In 1896, Edwardes engaged Wright for regular work in his musical comedies at Daly's Theatre in London. According to The Times, "it is on that 10 years' engagement at Daly's, from 1896 to 1905, that the memories of his many devoted admirers most fondly dwell." Wright performed and created characters in many of Edwardes's most famous musical comedies, including: The Geisha (1896, as Wun-Hi), A Greek Slave (1898, as Heliodorus), San Toy (1899, as Li), A Country Girl (1902, as Barry), The Cingalee (1904, as Chambhuddy Ram), The Little Michus (1905, as Bagnolet) and See-See (1906, as Hang-Kee). The Times also said of this period of his career, "those who remember the neat, perky, birdlike little man in these musical comedies, with his precise diction and his finished movements, will quote to each other his drolleries, and hug his memory in unashamed, selfish, and inexhaustible enjoyment."

In 1898, Wright married the actress Christine Monica Margaret Taylor in London. They separated in 1907 and were divorced in 1911. They had no children. In the same year, Wright married Mary Smith, known by her stage name of Mary Fraser, the sister of actress Agnes Fraser, wife of the Savoyard Walter Passmore. They had three children, one of whom, Betty Huntley-Wright, went on to a successful television and film career.

as Li in San Toy

In 1905, Wright was also engaged by Charles Frohman for productions at the Comedy Theatre. His roles included Montague Sibsey in The Mountain Climber. In 1907 he performed in the Broadway productions of Les p'tites Michu and The Dairy Maids. Back in England, his appearances included King of Cadonia (1908, as the Duke of Alasia), Dear Little Denmark (1909, as Hansen), The Girl in the Train (1910, as President Van Eyck),The Count of Luxembourg (1911, as Grand Duke Rutzinov), and Autumn Manoeuvres (1912, as Captain Withers). In 1913 he appeared with the Follies at the Coliseum in a successful "tabloid musical comedy", Simple 'Earted Bill.

==Later years==
During World War I Wright enlisted as a Trooper in the British Army's Middlesex Yeomanry. He subsequently received a commission as a Second Lieutenant into the Middlesex Yeomanry and ended the war as a Lieutenant in the Army Service Corps.
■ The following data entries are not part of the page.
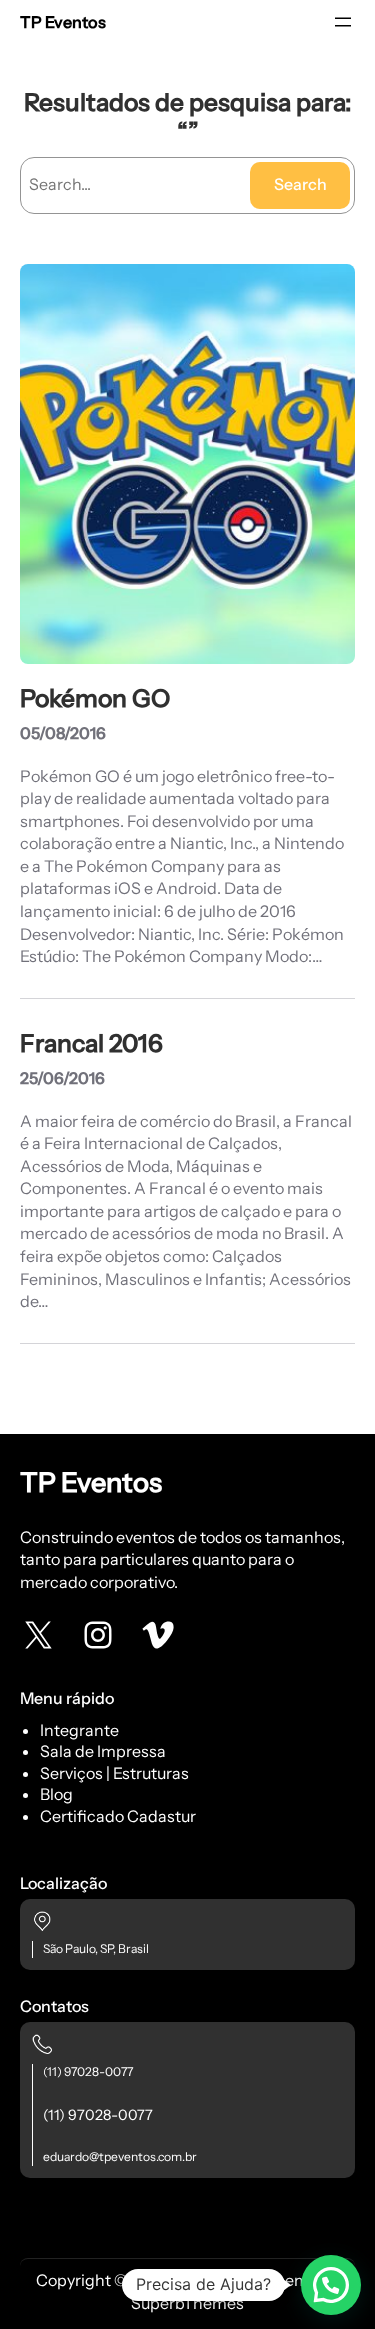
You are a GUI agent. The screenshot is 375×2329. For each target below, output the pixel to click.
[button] (331, 2285)
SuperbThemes (187, 2303)
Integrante (79, 1730)
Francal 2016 (91, 1043)
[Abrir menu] (343, 22)
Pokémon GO (95, 698)
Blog (56, 1794)
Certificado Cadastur (118, 1816)
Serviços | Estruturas (114, 1773)
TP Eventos (63, 22)
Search (300, 184)
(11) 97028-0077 (88, 2071)
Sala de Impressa (103, 1751)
He was demobilised in 1919. He was back on stage in Three Pips and a Petticoat at the Coliseum in 1919, and appeared in A Breath of Fresh Air in 1920 and as Poire in Sybil at Daly's in 1921.
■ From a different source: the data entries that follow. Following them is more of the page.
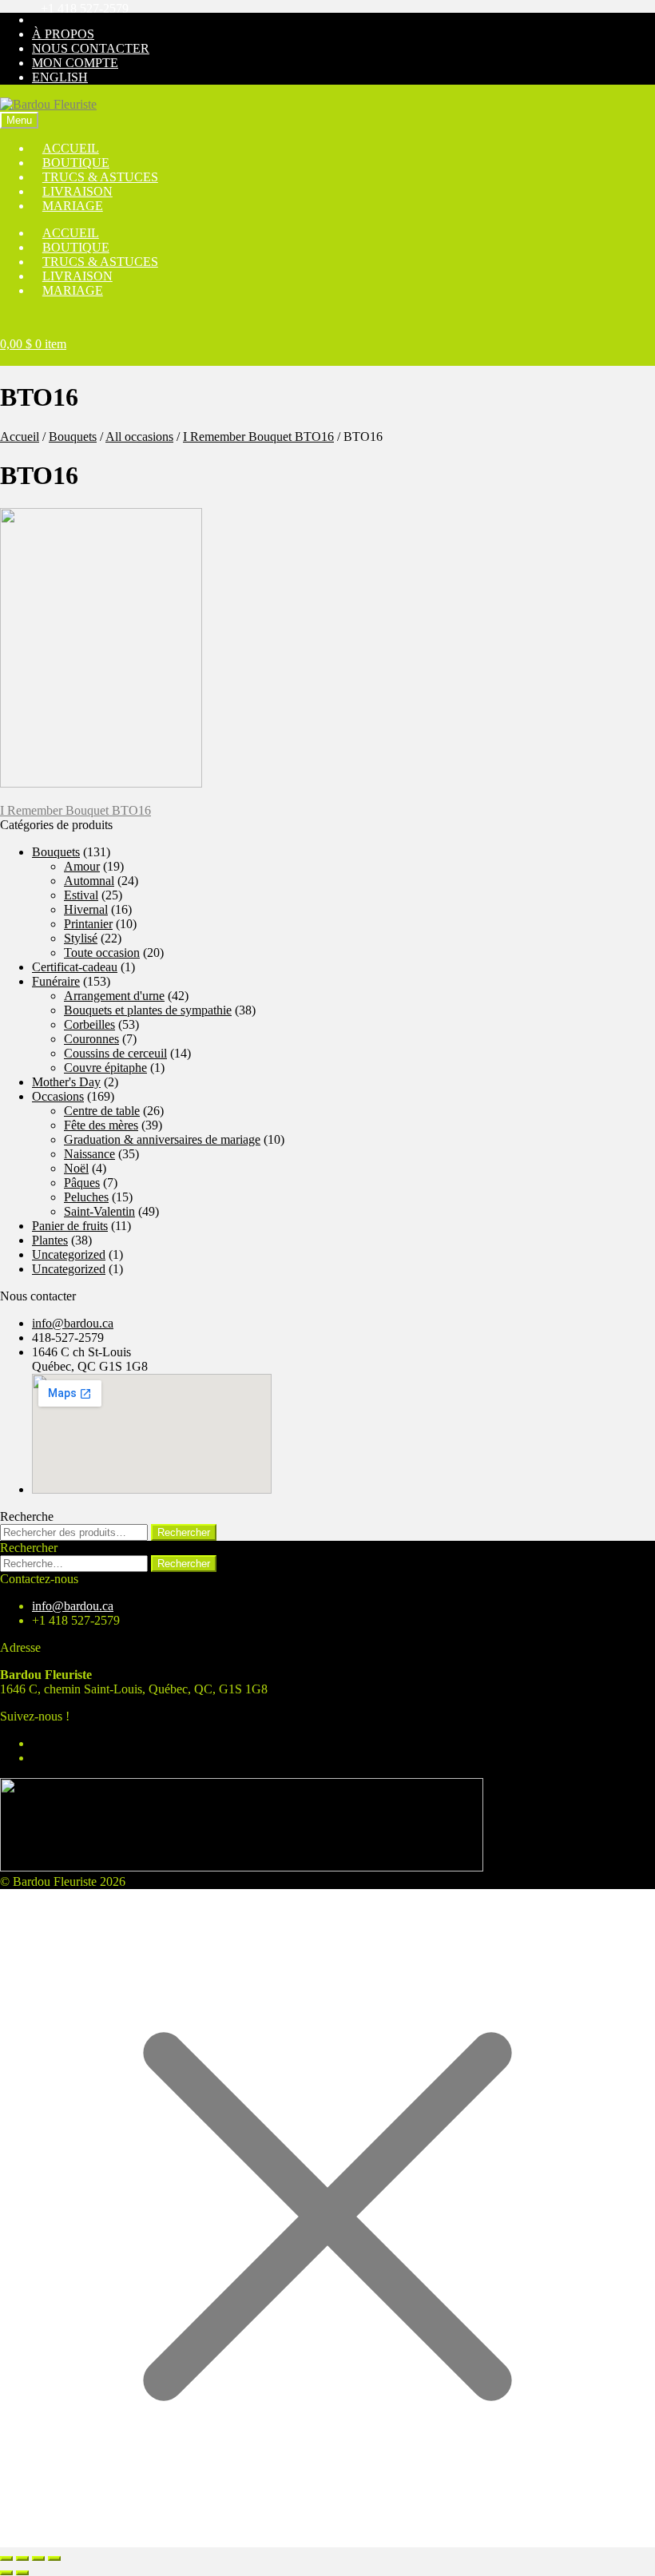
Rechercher (183, 1532)
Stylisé (80, 938)
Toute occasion (102, 952)
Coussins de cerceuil (115, 1053)
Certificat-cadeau (74, 967)
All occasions (139, 436)
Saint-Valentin (99, 1211)
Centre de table (102, 1110)
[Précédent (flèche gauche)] (6, 2572)
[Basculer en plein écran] (22, 2558)
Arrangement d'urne (114, 995)
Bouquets (73, 436)
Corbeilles (89, 1024)
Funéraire (56, 981)
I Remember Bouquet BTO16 (258, 436)
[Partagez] (38, 2558)
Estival (81, 895)
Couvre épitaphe (105, 1067)
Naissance (89, 1154)
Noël (76, 1168)
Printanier (88, 924)
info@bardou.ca (72, 1323)
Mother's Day (66, 1082)
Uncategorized (68, 1254)
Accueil (19, 436)
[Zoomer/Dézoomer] (6, 2558)
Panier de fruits (70, 1225)
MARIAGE (72, 205)
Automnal (89, 880)
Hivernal (86, 909)
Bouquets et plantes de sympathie (148, 1010)
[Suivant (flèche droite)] (22, 2572)
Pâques (82, 1182)
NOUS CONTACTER (90, 48)
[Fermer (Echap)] (54, 2558)
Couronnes (91, 1039)
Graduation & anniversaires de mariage (162, 1139)
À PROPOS (63, 34)
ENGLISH (60, 77)
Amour (82, 866)
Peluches (86, 1197)
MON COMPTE (75, 62)
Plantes (50, 1240)
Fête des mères (101, 1125)
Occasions (58, 1096)
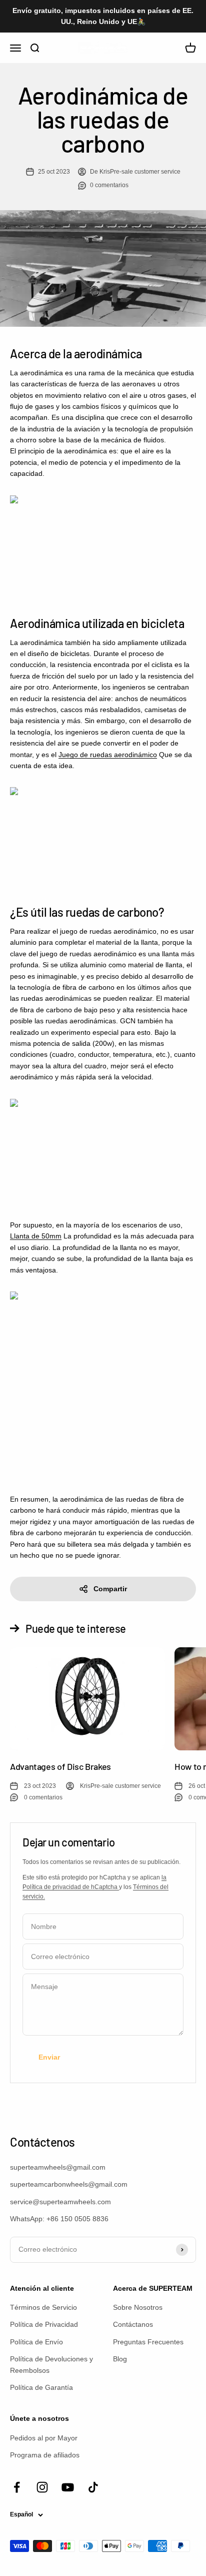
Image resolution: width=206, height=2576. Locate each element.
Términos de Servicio (43, 2307)
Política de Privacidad (44, 2324)
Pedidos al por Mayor (44, 2438)
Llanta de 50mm (36, 1236)
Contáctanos (133, 2324)
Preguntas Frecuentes (148, 2342)
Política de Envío (36, 2342)
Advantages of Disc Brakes (60, 1766)
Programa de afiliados (45, 2455)
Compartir (110, 1589)
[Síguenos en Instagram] (42, 2487)
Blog (120, 2359)
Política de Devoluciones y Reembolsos (51, 2364)
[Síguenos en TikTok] (93, 2487)
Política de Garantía (41, 2387)
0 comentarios (109, 185)
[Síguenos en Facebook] (17, 2487)
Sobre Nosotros (137, 2307)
as Barry, disguised as Edna, in A Country Girl, 1902

Wright's later stage appearances included The Lady of the Rose (as Suitangi, 1922 and also a 1929 revival), and Madame Pompadour (1923, as Joseph Calicot). In May 1929 he made his 5,000th appearance at Daly's, in a revival of The Lady of the Rose. In 1931 he played Gaspard in Les cloches de Corneville and was praised by The Manchester Guardian: "quite remarkable old-school acting ... a true stylist." In 1935 Wright appeared in The Unknown Warrior, at the Arts Theatre Club, playing a serious role, for which he was respectfully reviewed. He also received praise for his appearance as Dunce the puritan in The Soldier's Fortune (1935), a revival of a restoration comedy by Thomas Otway.
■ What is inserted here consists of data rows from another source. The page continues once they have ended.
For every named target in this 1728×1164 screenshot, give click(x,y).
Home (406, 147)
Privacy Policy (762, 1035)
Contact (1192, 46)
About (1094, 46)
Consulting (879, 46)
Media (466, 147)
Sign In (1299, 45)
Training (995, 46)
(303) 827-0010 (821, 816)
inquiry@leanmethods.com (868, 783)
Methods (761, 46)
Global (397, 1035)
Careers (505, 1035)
Wright was an early and prolific exponent of broadcasting, making frequent radio appearances in operetta, plays and musical comedies on the BBC. In October and November 1927, for example, he starred in complete transmissions of Miss Hook of Holland, The Cousin from Nowhere, and The Rose of Persia and he sustained a similar pattern of frequent broadcasting for the rest of his career. He also appeared in several films, including the film version of San Toy (1902), Going Straight (1933), The Empress and I (1933), Ich und Die Kaiserin (1933), Heart Song (1933), The Only Girl (1934), and Look up and Laugh (1935), as well as an early television production of The Little Father of the Wilderness (1939).

In late August 1939, with war looming, journalist Roy Peskett met Wright at Lord's Cricket Ground, and the two watched an innings by Bill Edrich. Peskett recalled, "the dapper, immaculately dressed Wright turned to me and, with his face expressing tragedy that gained nothing from his seventy years of service on the stage, said, 'When, oh when shall we see the like again?'"

Wright died of a heart attack at the age of 72 in Bangor, Wales.